His North Shore property taxes are about $27,000 a year. Taxes on his new home in Colorado – he’s already purchased the home – are just $3,300.

Saving that difference year after year, and investing those proceeds at 6 percent, means he will save $1,000,000 over 20 years. For retirement. For healthcare. For his kids’ education. Or for charity and travel.

And Colorado isn’t going to swallow those property tax savings with a different set of taxes. Illinois has the highest state and local tax burden in the nation, according to Wallethub. Colorado has the 39th highest burden.

That’s the same sort of calculation that people across Illinois are doing, whether it saves them $10,000 or $1,000,000. They are doing the math and looking for an exit. A 2016 Paul Simon poll found that 47 percent of Illinoisans want to leave Illinois and their number one reason for leaving is taxes.

And the house my neighbor is getting in Colorado for just $3,300 in property taxes and at a much lower price than his Illinois house? It’s on more than an acre. A beautiful location on the side of a mountain.
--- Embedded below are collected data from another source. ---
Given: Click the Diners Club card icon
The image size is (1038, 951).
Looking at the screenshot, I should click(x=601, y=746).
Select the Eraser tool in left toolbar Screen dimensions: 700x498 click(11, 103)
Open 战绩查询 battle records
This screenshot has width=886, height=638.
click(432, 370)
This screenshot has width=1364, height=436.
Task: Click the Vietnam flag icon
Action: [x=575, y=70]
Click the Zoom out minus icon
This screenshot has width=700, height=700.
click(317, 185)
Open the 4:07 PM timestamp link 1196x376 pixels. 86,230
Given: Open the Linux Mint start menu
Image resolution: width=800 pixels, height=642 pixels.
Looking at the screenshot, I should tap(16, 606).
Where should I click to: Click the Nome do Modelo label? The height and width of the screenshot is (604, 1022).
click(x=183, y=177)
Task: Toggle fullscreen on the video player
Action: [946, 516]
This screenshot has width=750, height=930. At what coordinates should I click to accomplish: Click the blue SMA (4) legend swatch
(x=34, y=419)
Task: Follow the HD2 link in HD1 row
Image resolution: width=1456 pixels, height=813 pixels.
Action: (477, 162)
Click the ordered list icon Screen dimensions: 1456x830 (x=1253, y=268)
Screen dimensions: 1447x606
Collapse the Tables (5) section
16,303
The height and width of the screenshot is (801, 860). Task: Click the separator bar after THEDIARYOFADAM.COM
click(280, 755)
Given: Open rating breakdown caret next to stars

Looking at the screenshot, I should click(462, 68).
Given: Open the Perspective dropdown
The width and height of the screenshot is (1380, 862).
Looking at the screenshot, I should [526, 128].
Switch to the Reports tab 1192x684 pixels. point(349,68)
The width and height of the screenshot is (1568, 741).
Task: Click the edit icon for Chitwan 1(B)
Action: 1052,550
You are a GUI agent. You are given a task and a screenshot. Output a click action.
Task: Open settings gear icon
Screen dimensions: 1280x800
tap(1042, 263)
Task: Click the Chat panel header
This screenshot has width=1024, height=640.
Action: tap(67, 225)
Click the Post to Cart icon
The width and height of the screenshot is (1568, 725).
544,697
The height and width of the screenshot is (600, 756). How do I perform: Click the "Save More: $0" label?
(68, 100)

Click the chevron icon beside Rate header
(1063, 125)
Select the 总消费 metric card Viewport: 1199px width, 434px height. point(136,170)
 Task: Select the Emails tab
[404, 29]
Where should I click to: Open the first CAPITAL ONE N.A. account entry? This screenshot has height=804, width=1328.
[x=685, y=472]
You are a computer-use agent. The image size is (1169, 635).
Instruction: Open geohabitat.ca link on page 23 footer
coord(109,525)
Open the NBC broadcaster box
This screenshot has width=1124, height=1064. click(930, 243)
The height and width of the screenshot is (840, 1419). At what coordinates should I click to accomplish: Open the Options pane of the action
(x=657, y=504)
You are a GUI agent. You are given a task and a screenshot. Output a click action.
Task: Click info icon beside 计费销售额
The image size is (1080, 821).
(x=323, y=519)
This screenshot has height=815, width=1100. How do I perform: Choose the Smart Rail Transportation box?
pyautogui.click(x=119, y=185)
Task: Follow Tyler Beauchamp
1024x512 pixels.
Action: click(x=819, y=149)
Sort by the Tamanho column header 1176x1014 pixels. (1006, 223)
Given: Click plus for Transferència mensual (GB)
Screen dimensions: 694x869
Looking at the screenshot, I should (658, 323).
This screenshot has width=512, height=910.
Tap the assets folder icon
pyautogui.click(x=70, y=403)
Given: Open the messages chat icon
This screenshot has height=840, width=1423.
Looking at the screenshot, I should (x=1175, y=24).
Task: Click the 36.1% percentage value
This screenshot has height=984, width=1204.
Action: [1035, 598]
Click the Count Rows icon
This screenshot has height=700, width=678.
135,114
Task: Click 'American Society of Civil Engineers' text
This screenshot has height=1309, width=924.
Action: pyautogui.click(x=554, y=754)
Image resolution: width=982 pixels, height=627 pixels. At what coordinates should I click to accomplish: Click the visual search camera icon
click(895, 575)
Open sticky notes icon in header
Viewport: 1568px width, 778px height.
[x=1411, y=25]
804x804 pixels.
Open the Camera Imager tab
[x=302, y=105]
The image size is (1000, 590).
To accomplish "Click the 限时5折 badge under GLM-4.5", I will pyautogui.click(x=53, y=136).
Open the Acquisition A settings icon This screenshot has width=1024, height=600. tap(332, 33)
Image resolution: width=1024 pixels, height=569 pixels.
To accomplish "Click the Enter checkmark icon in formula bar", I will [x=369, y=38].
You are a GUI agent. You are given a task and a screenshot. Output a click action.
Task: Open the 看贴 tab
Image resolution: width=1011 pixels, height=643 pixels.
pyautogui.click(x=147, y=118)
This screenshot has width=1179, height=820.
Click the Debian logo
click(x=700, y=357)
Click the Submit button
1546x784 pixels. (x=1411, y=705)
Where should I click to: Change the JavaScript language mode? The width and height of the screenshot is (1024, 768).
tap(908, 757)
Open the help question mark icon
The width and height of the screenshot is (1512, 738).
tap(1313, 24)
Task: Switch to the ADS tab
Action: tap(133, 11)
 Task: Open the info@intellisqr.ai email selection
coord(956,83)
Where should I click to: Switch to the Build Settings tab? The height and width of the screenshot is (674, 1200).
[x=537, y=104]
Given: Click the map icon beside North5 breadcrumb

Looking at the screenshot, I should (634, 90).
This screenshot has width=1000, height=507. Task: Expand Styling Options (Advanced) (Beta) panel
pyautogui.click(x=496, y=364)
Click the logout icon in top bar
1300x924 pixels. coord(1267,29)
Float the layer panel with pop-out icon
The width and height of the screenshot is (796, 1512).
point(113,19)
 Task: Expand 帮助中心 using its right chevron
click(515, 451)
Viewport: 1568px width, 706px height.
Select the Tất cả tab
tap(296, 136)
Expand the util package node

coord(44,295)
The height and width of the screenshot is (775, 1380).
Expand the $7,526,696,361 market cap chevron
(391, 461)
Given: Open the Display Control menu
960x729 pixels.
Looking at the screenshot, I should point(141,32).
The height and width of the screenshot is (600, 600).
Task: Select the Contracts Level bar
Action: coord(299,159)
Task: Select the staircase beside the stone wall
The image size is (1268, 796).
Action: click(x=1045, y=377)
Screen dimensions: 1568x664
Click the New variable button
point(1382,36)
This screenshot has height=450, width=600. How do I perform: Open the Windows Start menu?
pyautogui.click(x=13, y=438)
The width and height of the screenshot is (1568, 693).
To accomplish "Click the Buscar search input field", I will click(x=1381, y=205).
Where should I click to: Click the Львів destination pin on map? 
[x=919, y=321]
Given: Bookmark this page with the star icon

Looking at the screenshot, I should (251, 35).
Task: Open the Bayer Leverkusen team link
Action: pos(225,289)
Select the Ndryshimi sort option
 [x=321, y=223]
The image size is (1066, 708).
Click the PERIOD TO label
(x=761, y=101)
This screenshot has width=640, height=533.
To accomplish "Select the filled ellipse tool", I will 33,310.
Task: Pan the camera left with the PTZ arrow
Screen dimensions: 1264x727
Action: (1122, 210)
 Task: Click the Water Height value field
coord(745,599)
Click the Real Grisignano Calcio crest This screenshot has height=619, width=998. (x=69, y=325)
Paved roads. Top schools. And just an hour from some the best ski slopes in Colorado.

A million people and more

Residents have been leaving Illinois at an alarming rate to find better opportunities elsewhere. From 2000 to 2017, Illinois lost a net of more than 1.3 million people to other states. That’s the equivalent of wiping Aurora, Rockford, Joliet, Naperville, Springfield, Peoria, Elgin, Waukegan, Cicero, Champaign and Bloomington off the map.

In 2017 alone, Illinois lost over 114,000 people. That net loss of people to other states now outpaces international immigration and net births in Illinois. As a result, Illinois is shrinking.

Illinois has now lost population four years in a row. Only West Virginia has that same distinction.

Wise counsel

Nearly five years ago I received wise counsel from three Detroit-area residents – a newspaper reporter, a municipal bond expert and a civic leader – just days after the city went bankrupt. I was on a fact-finding trip to the Motor City to learn what I could from the city’s sad demise. Their assessment not only helped me understand how we ended up with the Detroit of today, but also to heed the warnings of how failed government policies can destroy people’s lives.

The most important lesson I brought back to Illinois was this: Respect the taxpayer. Detroit didn’t, and everyone left.

Unfortunately, that lesson is lost on Illinois politicians. Rather than reform Illinois’ corrupt ways, the only solution they continue to offer up is higher taxes. Even as services get cut, the political elite are comfortable saying “it’s time to pay up.” They ignore that Illinoisans already pay the nation’s highest taxes.

But Illinoisans know their burden. They know they get little value for their money. And they know they’re disrespected. And so they leave.

It’s high time Illinois politicians begin respecting their constituents.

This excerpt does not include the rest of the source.